Secondly, we provide new results on the KTH dataset where we simulate camera motion that changes its velocity vector randomly half-way through the sequence. We see in the table below that the FERNN still significantly outperforms the baselines.
| Model | KTH Variable Velocity, Test Acc std. |
|---|---|
| 3D-CNN | 0.59 0.016 |
| G-RNN+ | 0.62 0.043 |
| G-RNN | 0.65 0.034 |
| FERNN- | 0.69 0.036 |
| FERNN- | 0.69 0.017 |
In future work, we believe that it may be possible to train a 'flow predictor' to estimate the current flow between any two time-steps, and apply only this flow to this hidden state. This would avoid the 'exponential growth' problem that the reviewer mentions, while still maintaining equivariance. We leave this as a potential future direction which is motivated and supported by the theory of our proposed work.
Response to minor points:
- The reviewer requested pictures of the action recognition dataset with camera motion applied. We bring to the reviewer's attention that these are indeed already in Section B.7, Figure 6, of the supplementary material. We will move these to the main paper for the camera ready.

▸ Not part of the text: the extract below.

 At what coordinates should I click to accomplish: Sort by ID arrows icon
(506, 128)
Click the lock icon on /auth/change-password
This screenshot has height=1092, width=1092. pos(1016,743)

- In our camera ready draft we have split Figure 4 into two separate figures and removed empty space, significantly improving readability, and addressing the Reviewer's minor formatting concerns.
- In our camera ready we have expanded on the limitations of our model with respect to variable velocity flows, data augmentation, and computational scaling.
- We sincerely appreciate the authors suggestion to help simplify our exposition by reducing background on G-Equivariance. We agree that the paper could be simplified to improve the exposition, and reducing background mathematical clutter is a good option to do so. We do however believe we need to include a minimal example of G-equivariance in the text since it is explicitly required as a subset of a flow-equivariant network, i.e. it is not possible to build a flow-equivariant model which is not also G-equivariant.
We thank the reviewer again for their suggestions and we welcome further discussion if we may have misunderstood any of their comments.
I thank the authors for addressing the weaknesses and answering my questions. I will adjust my score accordingly.
This paper introduces Flow Equivariant Recurrent Neural Networks (FERNNs), extending equivariant network theory to handle time-parameterized transformations like motion in sequential data. Four reviewers provided consistent positive evaluations, acknowledging the novel theoretical contribution while raising concerns about experimental simplicity, practical applicability given restrictive assumptions about discrete generator sets and constant flows, computational overhead, and mathematical presentation clarity. The authors effectively addressed these concerns through comprehensive rebuttals including new experiments on variable velocity flows and bouncing scenarios that demonstrate benefits extend beyond theoretical assumptions, detailed computational scaling analysis, and commitments to improve presentation with visualizations and simplified exposition. While the work has limitations—requiring predefined discrete generators and theoretical guarantees only for constant velocity flows—it represents a solid foundational contribution that opens new research directions in dynamic equivariance, drawing appropriate parallels to early group equivariant CNNs that evolved from initially restrictive frameworks into practically valuable tools. The mathematical framework is rigorous, experimental validation adequately establishes core claims within scope, and the potential for inspiring follow-up research justifies acceptance, contingent on implementing the promised clarity improvements in the camera-ready version.